The celebrity, the spectacular representation of a living human being, embodies this banality by embodying the image of a possible role. Being a star means specializing in the seemingly lived; the star is the object of identification with the shallow seeming life that has to compensate for the fragmented productive specializations which are actually lived. Celebrities exist to act out various styles of living and viewing society unfettered, free to express themselves globally. They embody the inaccessible result of social labor by dramatizing its by-products magically projected above it as its goal: power and vacations, decision and consumption, which are the beginning and end of an undiscussed process.
Society of the Spectacle 60

The gym was warm from the San Francisco heat. Summer solistice had just passed and the weather was finally turning. Neungsiam was doing padwork in the ring while my camera snapped pictures. The 36 year old Thai man will be fighting next month in Ponoma California. I was at his place to help him spar, and to possibly interview him.

"Hey, I like your writing a lot," David said to me. I turned toward him. He looked vaguely familiar, later I would recognize his portrait on a fight poster for a couple of years ago. "I totally live through you reading your stuff while I'm at my job."

"There's nothing quite like mediated living," I said in reply.

He looked at me quizzically and a friend nearby smiled.

This is one of the disheartening effects of writing and being public about my trips to Thailand via mymuaythai. People read the highlights of my "adventures" and don't realize that I live an everyday life that is quite normal. Put on stage my exploits are read as a life lived unfettered by social norms, a life of permanent vacation, the complete opposite of socially necessitated labor time/work. Just like happy hours and weekends my advertisements of a life fully lived ends up being escapism. Free time is the time away from work in which we are supposed to regain ourselves and replenish. Labour is a magical commodity in that it can be replenished unlike other items such as coal, meat, or toilet paper.

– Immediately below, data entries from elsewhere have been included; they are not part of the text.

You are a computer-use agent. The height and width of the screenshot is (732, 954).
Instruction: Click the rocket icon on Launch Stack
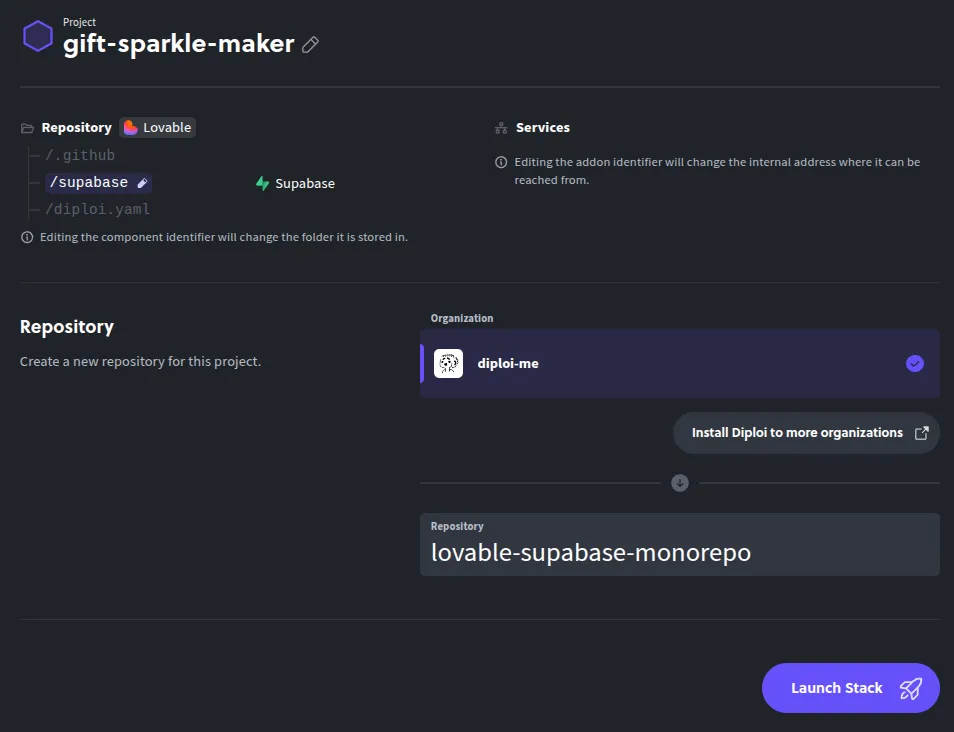click(911, 688)
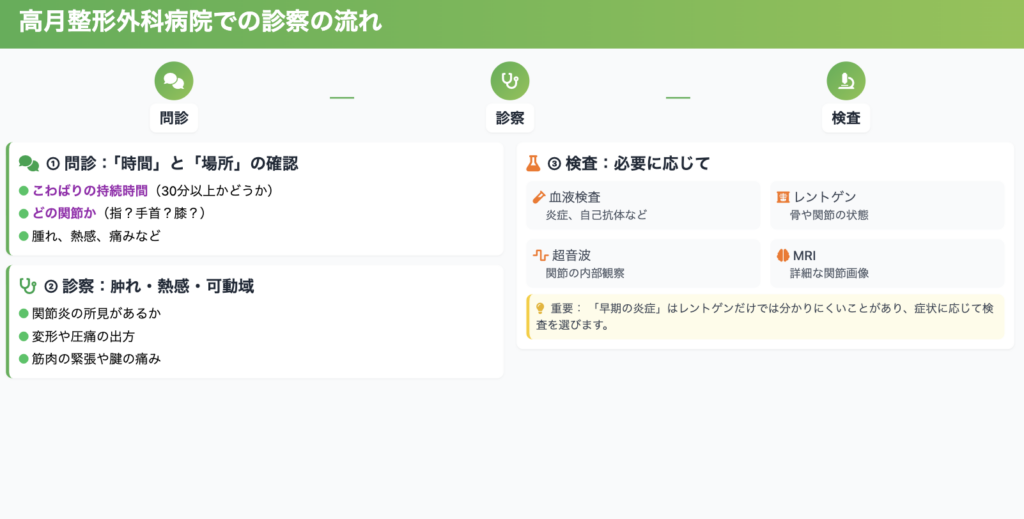
Task: Click the 高月整形外科病院での診察の流れ page title
Action: [200, 22]
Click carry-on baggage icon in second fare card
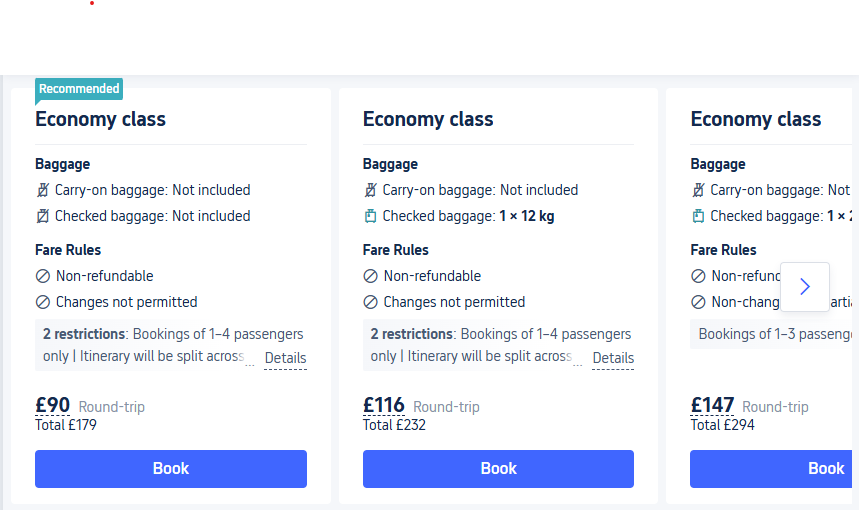The width and height of the screenshot is (859, 510). point(370,190)
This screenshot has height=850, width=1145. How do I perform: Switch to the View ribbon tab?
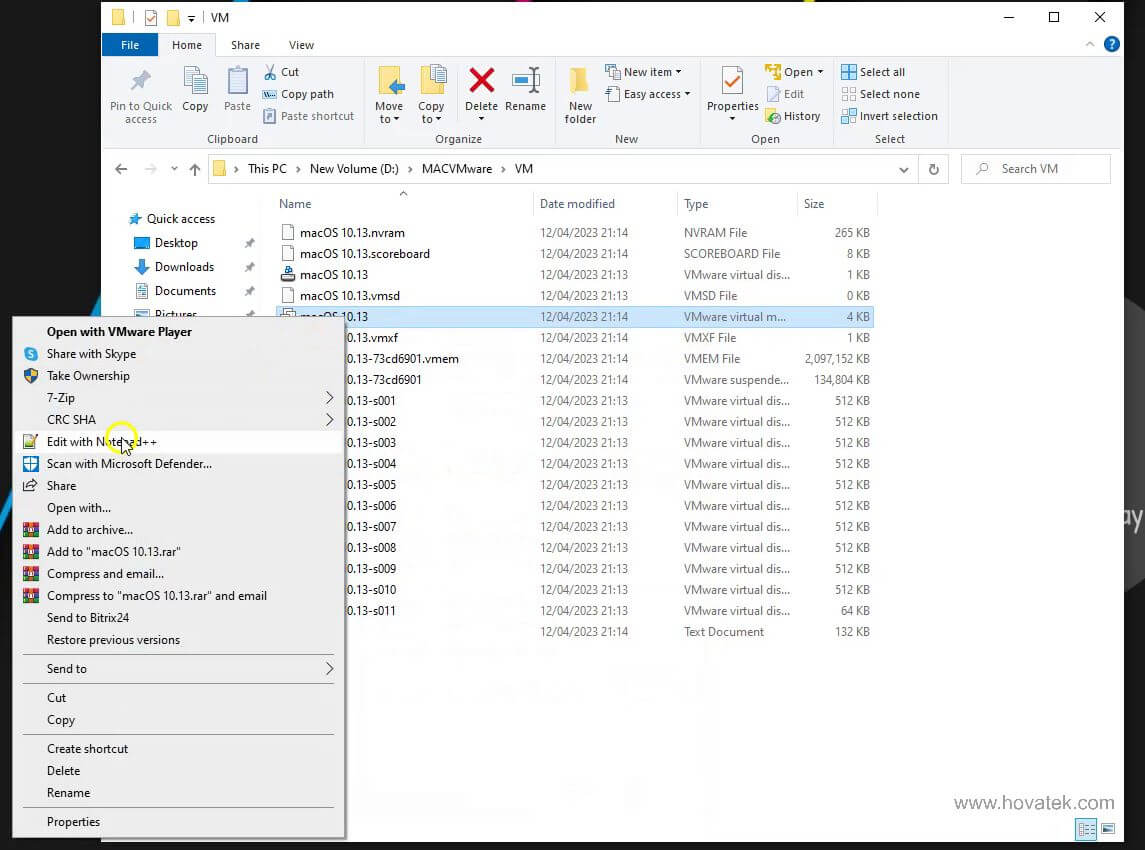pos(301,45)
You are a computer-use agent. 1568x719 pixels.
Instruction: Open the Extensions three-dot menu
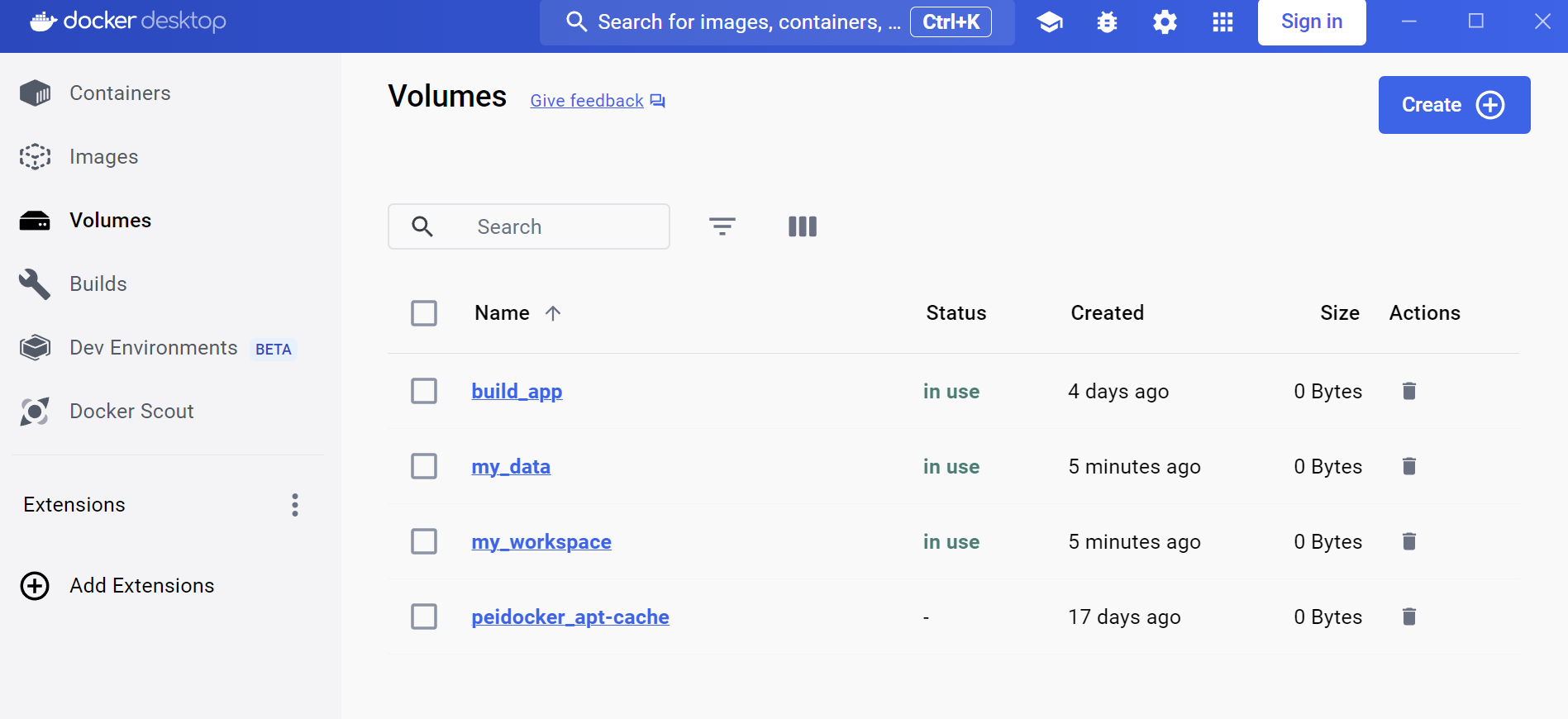point(295,505)
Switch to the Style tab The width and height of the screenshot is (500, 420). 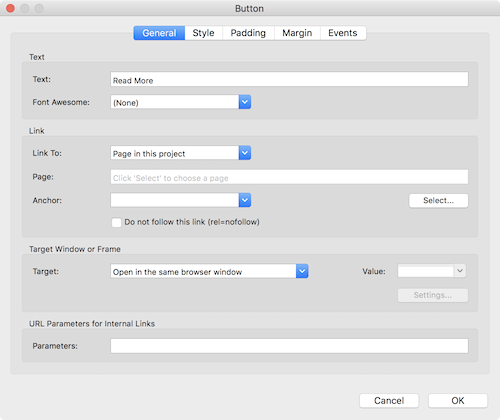tap(203, 33)
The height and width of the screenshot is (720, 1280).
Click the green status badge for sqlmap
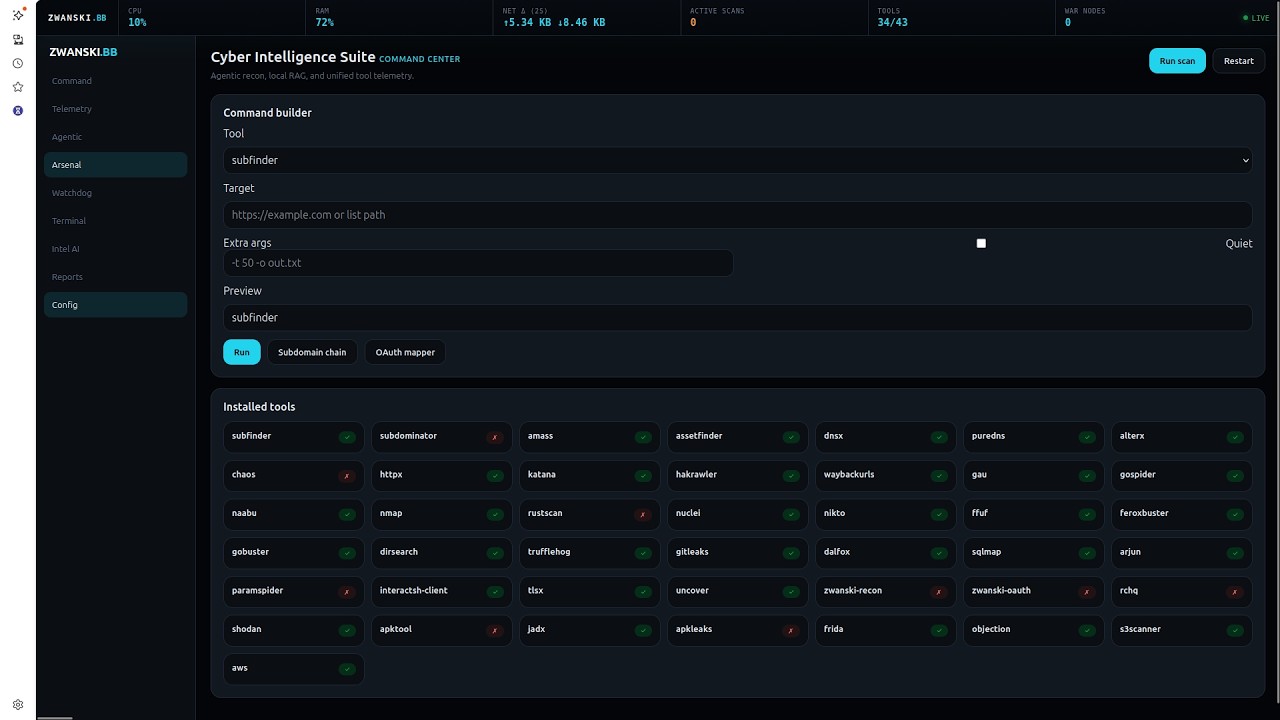(x=1087, y=553)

There is a limited supply of the latter, (although I hope that toilet paper doesn't run out anytime soon) because the earth has limited resources. Yet in our free time we reinforce spectacular society. In the above case I am inadvertently reinforcing this idealistic notion of a life truly lived yet as long as there is capital there can only be choices made by and for economics.


Friday, June 10, 2011

Hair cut

The blue sky had just a few clouds. The slight chilled summer breeze blew all the white whisps away. I rode my bike to 40th and Telegraph. The chain on my bike cranked along eeking out a harsh squeak. The chain was rusted and old. My bike was dented and scraped but still retained a blue sky color.

I locked my bike to a bike stand and walked inside the barbershop. Outside a striped pole twirled denoting the nature of the business. Four barber chairs were set up on the north wall. One of them was occupied. An early thirties african american man cut the hair of another's with a clipper.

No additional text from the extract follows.